Bruce pulled his jacket on as he walked out of his office.
“Helen,” he addressed his long time secretary, a woman of strong ethics and beliefs. He knew she had struggled through the years to raise her children single-handedly after her husband, a firefighter, had perished the same year Bruce had been born. Helen was a strong, black woman that was a grandmother in her own right and often indulged Bruce’s own children. She was one of the few that wouldn’t take any crap Damian dished out.
Helen glanced up from her typing and instantly frowned.
“I’ll call Tom to meet you at the front,” she said, already pushing in the young man’s number.

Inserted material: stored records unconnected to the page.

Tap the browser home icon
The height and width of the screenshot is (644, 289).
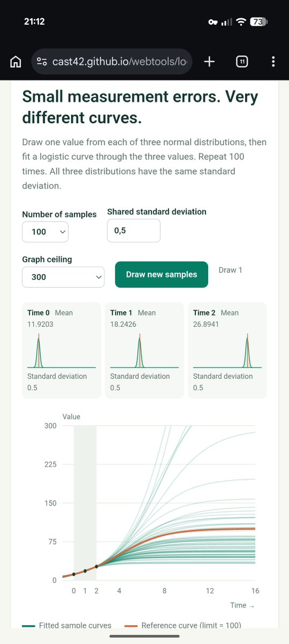pyautogui.click(x=16, y=62)
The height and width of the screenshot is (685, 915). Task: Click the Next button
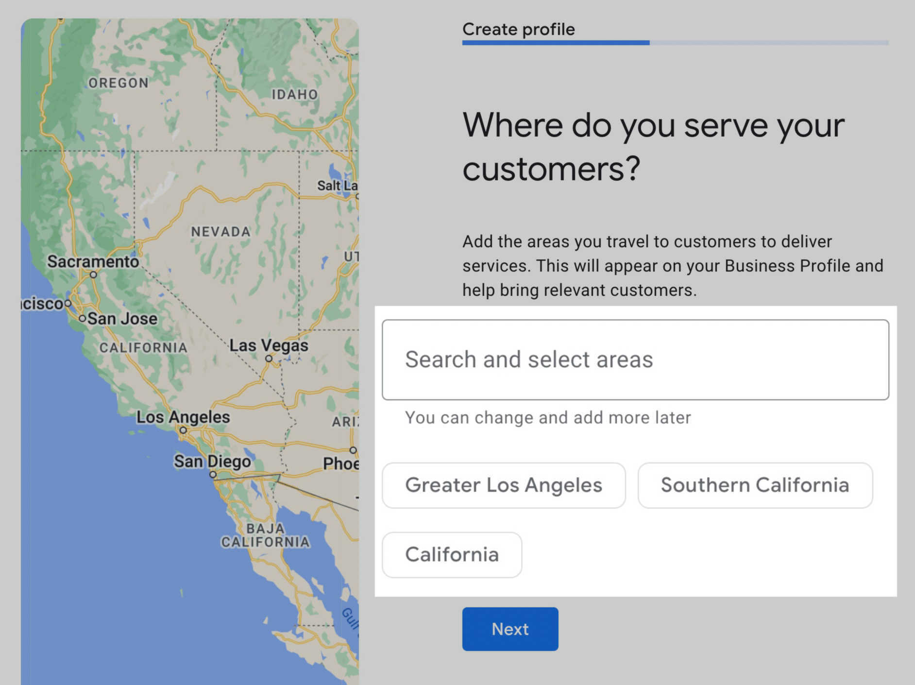[510, 629]

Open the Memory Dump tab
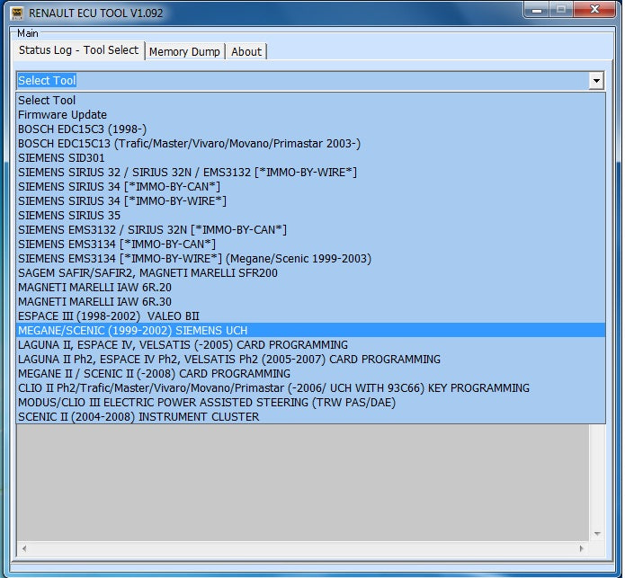[x=184, y=52]
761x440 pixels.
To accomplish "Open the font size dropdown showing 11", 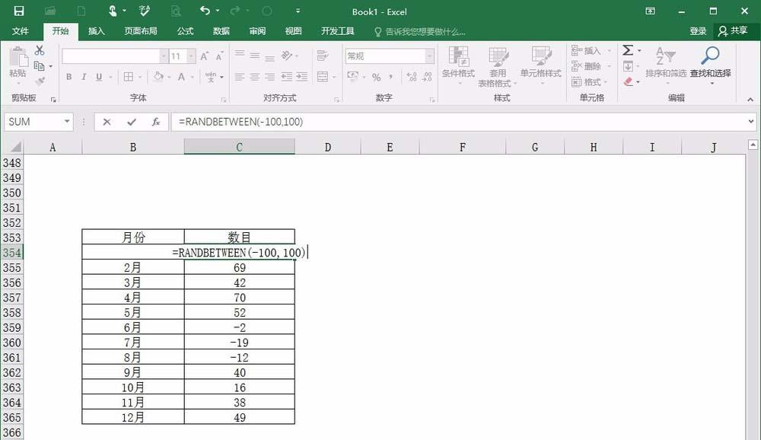I will tap(191, 56).
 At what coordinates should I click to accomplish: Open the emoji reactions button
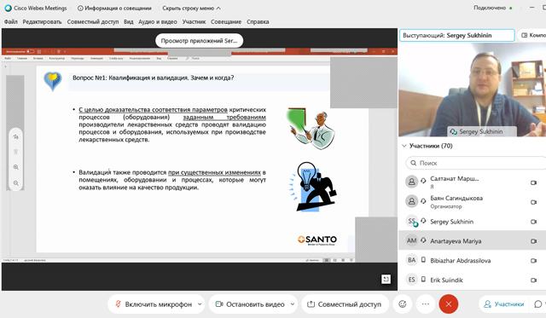pyautogui.click(x=403, y=304)
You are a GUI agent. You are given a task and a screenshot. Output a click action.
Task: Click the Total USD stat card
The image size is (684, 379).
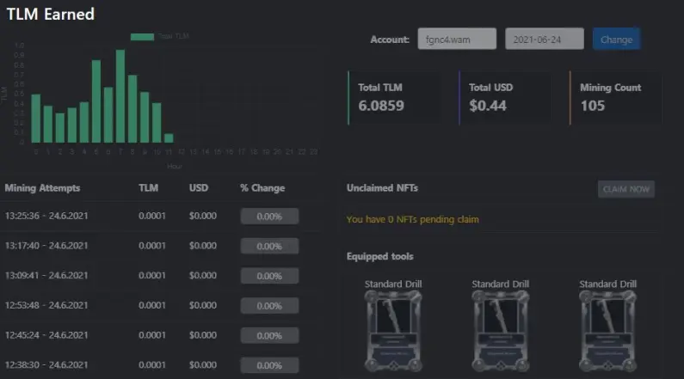505,98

He might be the world’s greatest detective and Batman, but he had nothing on Helen Dellacroix-Robbins.
“Thank you, Helen,” he nodded at her, taking to walking towards the elevators. It was probably best that he didn’t drive himself to the hospital and let his driver do the, well driving. The young man would normally be in town, running errands for Alfred or driving Jules, the manor’s ‘errand’ girl, around.
“Bruce?” she called out when he was a few steps away. While she had been around at since Thomas’ time, it was rare that Helen addressed him with such familiarity. Not that he hadn’t insisted before, but she liked to keep to her ways and it was one of the many things that Bruce liked about her.
“Yes Helen?”
“Would you call me, if something –
“I’ll let you know once I know something,” he said, seeing her struggle for words. While she was mostly his office secretary, not at all involved with his home life, Helen’s true position was his personal assistant. She often knew more about the boys’ schedules than he did (disregarding the nightly recons and other such secret assignments of course) and would leave him reminders of parent-teacher meetings and mathlete meets and dentist appointments and all kinds of things. Between her and Alfred, well it certainly made being a single father to four boys, billionaire philanthropist, and caped hero much easier.
Still, while Helen would greet the boys with such motherly kindness and concern, she couldn’t bring herself to outright ask to be informed about Jason’s condition. She had been the one to pinpoint Sara Keaton for him, and he would be eternally grateful.
Helen nodded thanks. “Tom should be out front in three minutes,” she informed him.
He nodded back and turned on his way.